[Stored items]
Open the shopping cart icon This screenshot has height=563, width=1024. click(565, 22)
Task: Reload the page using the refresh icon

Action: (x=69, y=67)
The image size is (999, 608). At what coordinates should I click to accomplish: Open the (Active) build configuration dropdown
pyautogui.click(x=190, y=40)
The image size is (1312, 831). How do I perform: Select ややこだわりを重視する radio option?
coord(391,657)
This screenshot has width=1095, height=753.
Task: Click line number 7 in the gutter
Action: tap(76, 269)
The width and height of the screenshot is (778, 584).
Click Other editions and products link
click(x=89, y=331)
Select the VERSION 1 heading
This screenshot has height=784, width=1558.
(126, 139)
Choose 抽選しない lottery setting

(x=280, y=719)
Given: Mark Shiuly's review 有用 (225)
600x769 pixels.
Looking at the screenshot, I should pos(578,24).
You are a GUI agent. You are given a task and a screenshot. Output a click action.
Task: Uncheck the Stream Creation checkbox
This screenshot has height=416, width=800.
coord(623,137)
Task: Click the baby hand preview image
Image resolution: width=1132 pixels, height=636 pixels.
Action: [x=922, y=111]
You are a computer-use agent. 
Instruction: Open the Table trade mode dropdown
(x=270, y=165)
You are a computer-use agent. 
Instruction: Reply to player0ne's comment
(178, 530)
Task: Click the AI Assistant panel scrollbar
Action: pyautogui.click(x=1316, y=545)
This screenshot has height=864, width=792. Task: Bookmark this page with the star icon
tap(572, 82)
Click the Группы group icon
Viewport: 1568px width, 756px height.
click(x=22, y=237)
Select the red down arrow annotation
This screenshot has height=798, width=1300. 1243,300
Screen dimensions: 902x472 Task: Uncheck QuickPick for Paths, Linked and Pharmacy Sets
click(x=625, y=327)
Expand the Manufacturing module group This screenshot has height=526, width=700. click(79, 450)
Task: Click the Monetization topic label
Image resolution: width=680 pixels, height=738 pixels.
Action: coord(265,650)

Work task:
Please write out, exactly as they appear above, only the lines in the stretch from the line with "The image size is (1312, 831)." through the line with "Given: Mark Shiuly's review 有用 (225)".

Exercise answer:
The image size is (1312, 831). How do I perform: Select ややこだわりを重視する radio option?
coord(391,657)
This screenshot has width=1095, height=753.
Task: Click line number 7 in the gutter
Action: tap(76, 269)
The width and height of the screenshot is (778, 584).
Click Other editions and products link
click(x=89, y=331)
Select the VERSION 1 heading
This screenshot has height=784, width=1558.
(126, 139)
Choose 抽選しない lottery setting

(x=280, y=719)
Given: Mark Shiuly's review 有用 (225)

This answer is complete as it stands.